Cheapest single on eBay right now is 395 BIN. There's a pair for 350+80 shipping in Ca. that are beat all to hell. 
Found one on Houston CL for 350

Don't know where y'all are seeing them that cheap but you might think about buying them to resell.


----------



## cubdenno (Nov 10, 2007)

*I would say it was the location of your box. I have a friend here who was running a T*

I would say it was the location of your box. I have a friend here who was running a TC Sounds TC3000 15 in a sealed enclosure that was his center console. Same issue and complaints except for the funny noises. As for that i would play with your SSF. You are downfiring so while you have the air compliance of the enclosure acting as a spring, you also are fighting gravity. Especially when you have the volume up and low notes are played.

Anyway, he went on the extreme side and did a blow through but just on the passenger side. The corner firing results were simply amazing. Same power but several db louder. All due to reduction of cancellation.


----------



## UNBROKEN (Sep 25, 2009)

60ndown said:


> not $250
> 
> jl w7 | eBay
> 
> ...


My W6 box is only 7 1/2" deep...and half the recommended size for a W7


----------



## 60ndown (Feb 8, 2007)

UNBROKEN said:


> My W6 box is only 7 1/2" deep...and half the recommended size for a W7


fair enough, port the w6 


send me the w7


----------



## UNBROKEN (Sep 25, 2009)

*Re: I would say it was the location of your box. I have a friend here who was running*



cubdenno said:


> I would say it was the location of your box. I have a friend here who was running a TC Sounds TC3000 15 in a sealed enclosure that was his center console. Same issue and complaints except for the funny noises. As for that i would play with your SSF. You are downfiring so while you have the air compliance of the enclosure acting as a spring, you also are fighting gravity. Especially when you have the volume up and low notes are played.
> 
> Anyway, he went on the extreme side and did a blow through but just on the passenger side. The corner firing results were simply amazing. Same power but several db louder. All due to reduction of cancellation.


I'm gonna see what happens with this new sub in a sealed box firing to the front and rear...if I find what I want I'll figure out how to incorporate it into a nice center console. 
If this doesn't work it's a pair of 13TW5's behind the back seat. 
I really don't wanna do a blow through. My bed is completely finished and I don't wanna have to start over on that.


----------



## cubdenno (Nov 10, 2007)

Sorry if you thought that was what I was suggesting. I was just using my friends experience as an example. If you have the room and you can try it, point the woofer toward the passenger side wall in the rear of the truck.
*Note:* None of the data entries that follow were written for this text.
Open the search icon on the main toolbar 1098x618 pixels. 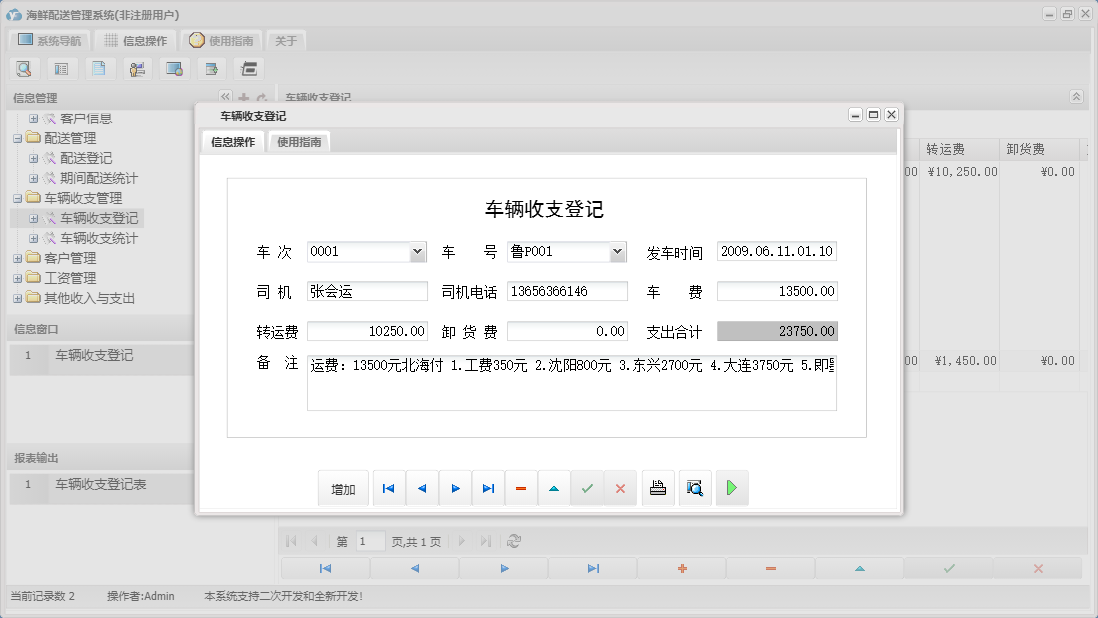[24, 68]
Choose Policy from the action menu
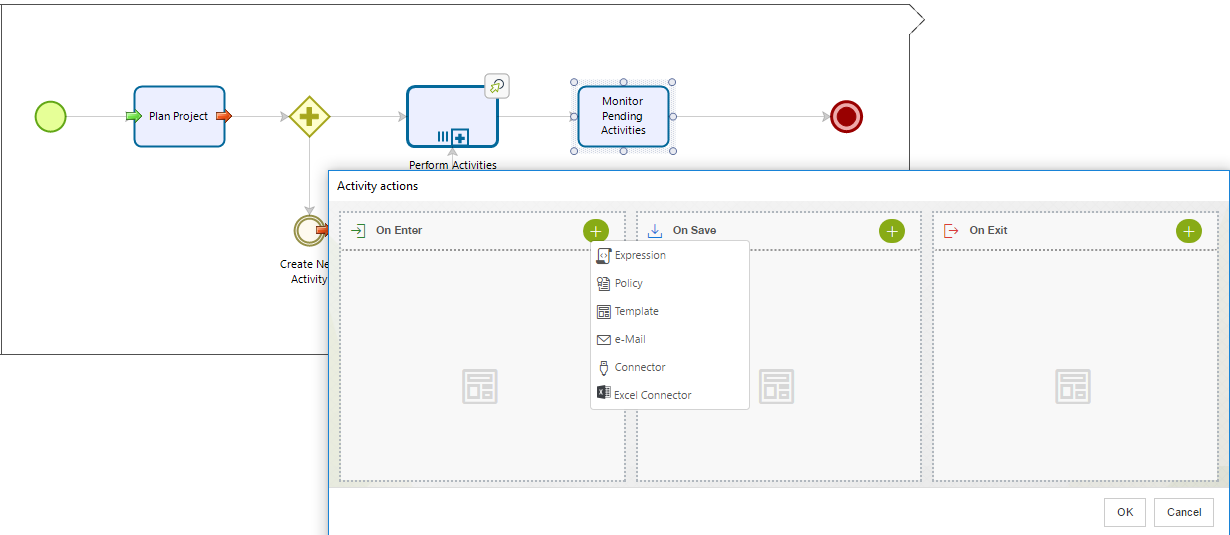Image resolution: width=1230 pixels, height=535 pixels. 629,284
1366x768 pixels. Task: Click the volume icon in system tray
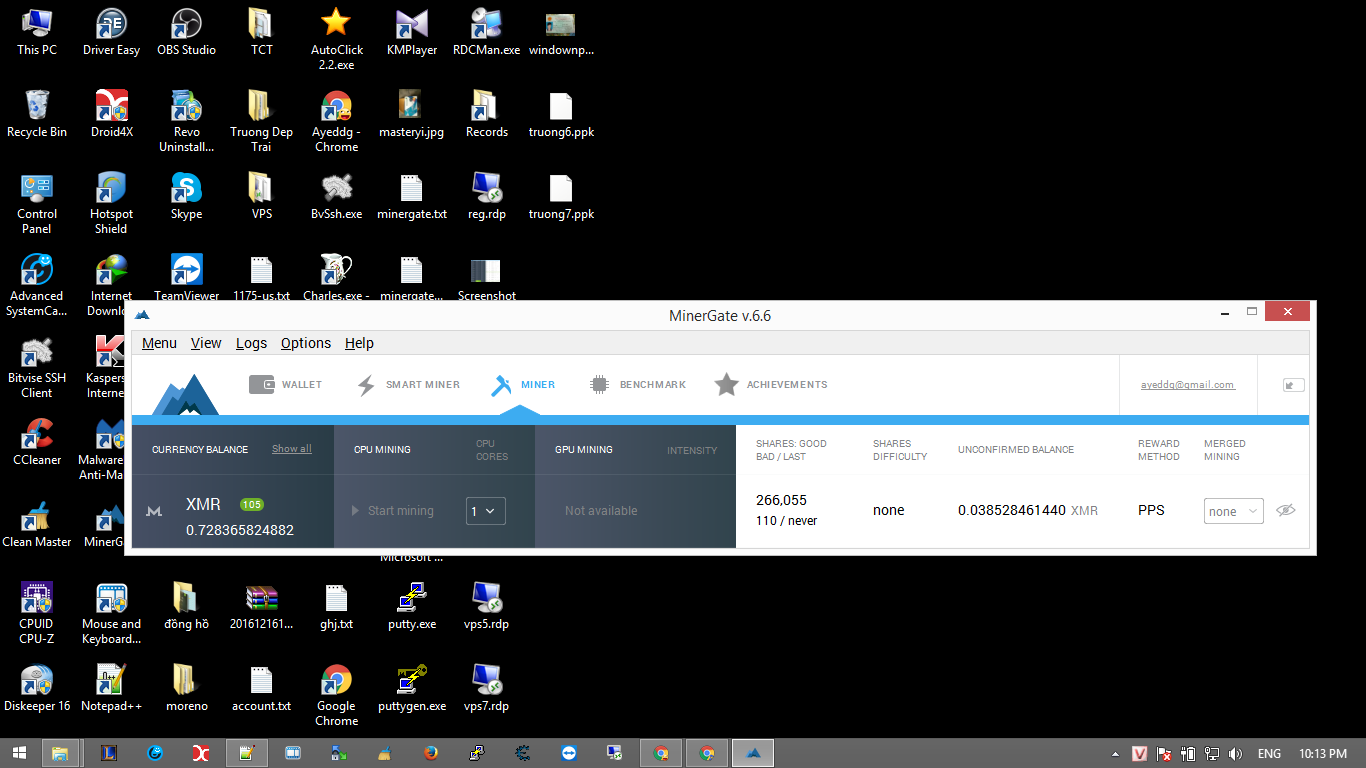[x=1235, y=754]
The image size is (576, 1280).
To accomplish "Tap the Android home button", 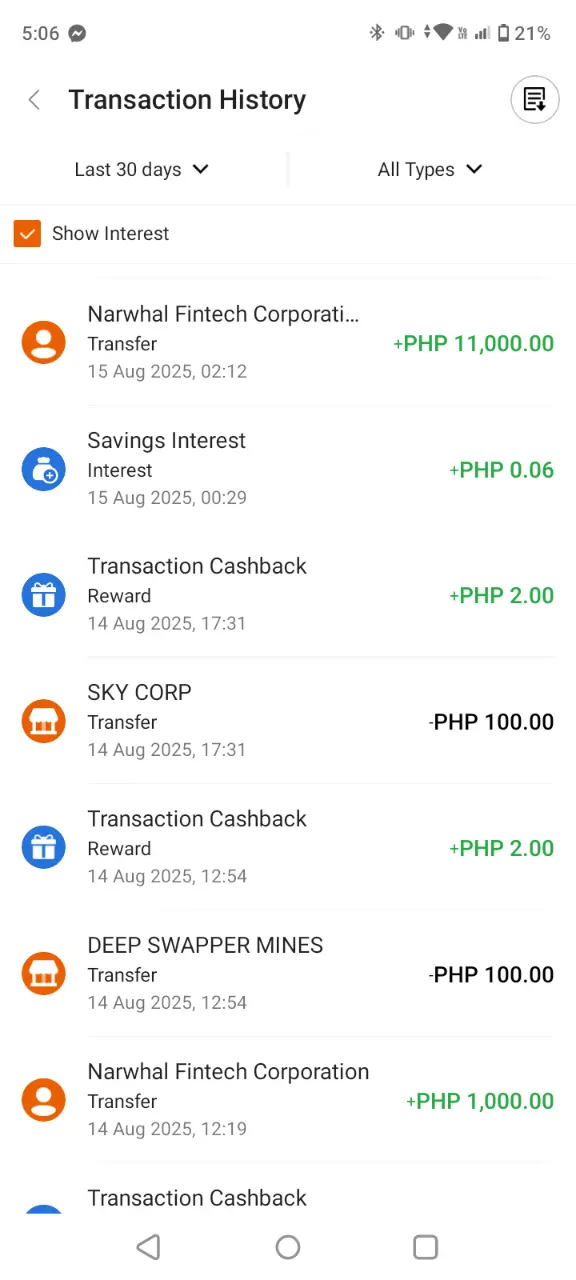I will (288, 1246).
See what happens. If it does what I expect, it will open your eyes. Good luck man!


----------



## UNBROKEN (Sep 25, 2009)

60ndown said:


> fair enough, port the w6
> 
> 
> send me the w7


Deal...you should wait on the porch for the UPS guy. lol


----------



## UNBROKEN (Sep 25, 2009)

cubdenno said:


> Sorry if you thought that was what I was suggesting. I was just using my friends experience as an example. If you have the room and you can try it, point the woofer toward the passenger side wall in the rear of the truck. See what happens. If it does what I expect, it will open your eyes. Good luck man!


There's noooo way that'll happen. I have just about the biggest truck you can buy and it has less room behind the seat than a Smart Car.


----------



## upperguy (Jul 31, 2009)

hey if you want to resell them shoot me a PM, I'll give em to you for 200+shipping each


----------